FRET-based real-time measurement of cGMP in skeletal muscle arterioles in vivo

Endothelial NO regulates arteriolar tone by activating sGC, which produces cGMP evoking vasorelaxation. Phosphodiesterases (PDE) degrade cGMP and may limit resulting cGMP increases. In this study, we examined cGMP levels in arterioles in vivo during NO application and PDE inhibition.

Transgenic mice expressing a cGMP indicator protein were prepared for intravital microscopy. Arterioles (diameter: ~50µm) in the cremaster muscle were exposed for FRET-based cGMP imaging by removing perivascular tissue. The muscle was sequentially superfused with acetylcholine, adenosine and NO donors with or without PDE inhibitors (IBMX, sildenafil) and cGMP levels continuously monitored.

[Given data]
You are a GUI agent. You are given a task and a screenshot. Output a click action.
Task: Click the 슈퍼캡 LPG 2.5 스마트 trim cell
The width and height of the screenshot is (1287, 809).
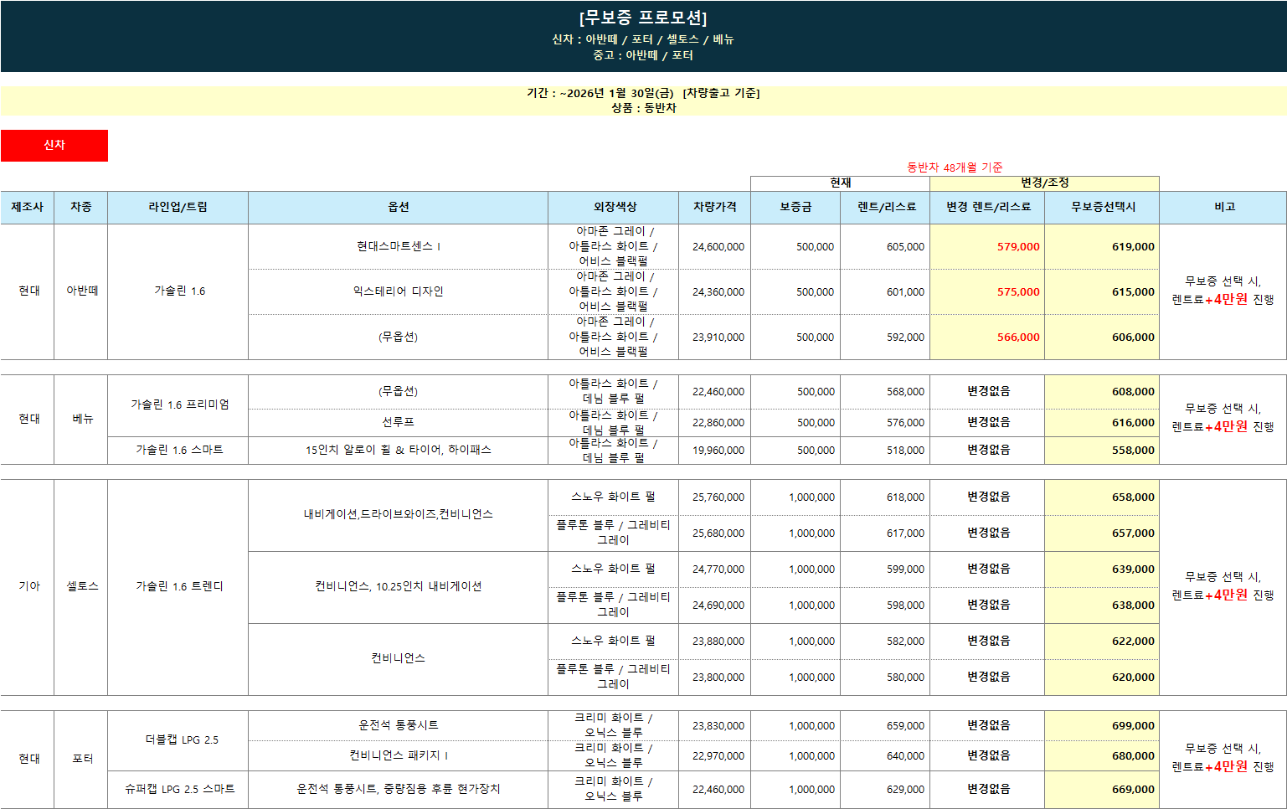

[Work to complete]
(A) In the cGMP abstract, restate the passage starting with "Endothelial NO regulates" and going on through "and PDE inhibition.", substituting "vasodilation" for "vasorelaxation".
(B) Name every agent that the cGMP abstract says was superfused onto the cremaster muscle.
(C) Continue the cGMP abstract from its final sentence.

[Task results]
(A)
Endothelial NO regulates arteriolar tone by activating sGC, which produces cGMP evoking vasodilation. Phosphodiesterases (PDE) degrade cGMP and may limit resulting cGMP increases. In this study, we examined cGMP levels in arterioles in vivo during NO application and PDE inhibition.

(B) acetylcholine, adenosine, NO donors, IBMX, sildenafil

(C)
DEA and SNAP led to fast, concentration-dependent rises of the CFP/YFP ratio (from 0.3 to 4.0% change; at 0.1 to 10µM) indicative of increases in intracellular cGMP that declined slowly on removal. In contrast, SNP did not alter the ratio. Adenosine, an activator of adenylyl cyclase, did not enhance the ratio, verifying specificity. Surprisingly, acetylcholine did not modify the ratio during intact eNOS. IBMX and sildenafil increased the ratio (by 3.5%) despite NOS inhibition. In their presence, SNAP-induced ratio changes were not enhanced, however, the decline upon SNAP removal was slowed.

Changes of intracellular cGMP can be determined in real-time in vivo. Exogenous NO and PDE inhibition enhance cGMP levels even in the absence of eNOS activity. Since PDE inhibition only slows the decline of enhanced ratios upon removal of NO, cGMP degradation is not the limiting factor for cGMP increase during sGC stimulation. Furthermore, we conclude that acetylcholine does not activate eNOS in the murine microcirculation.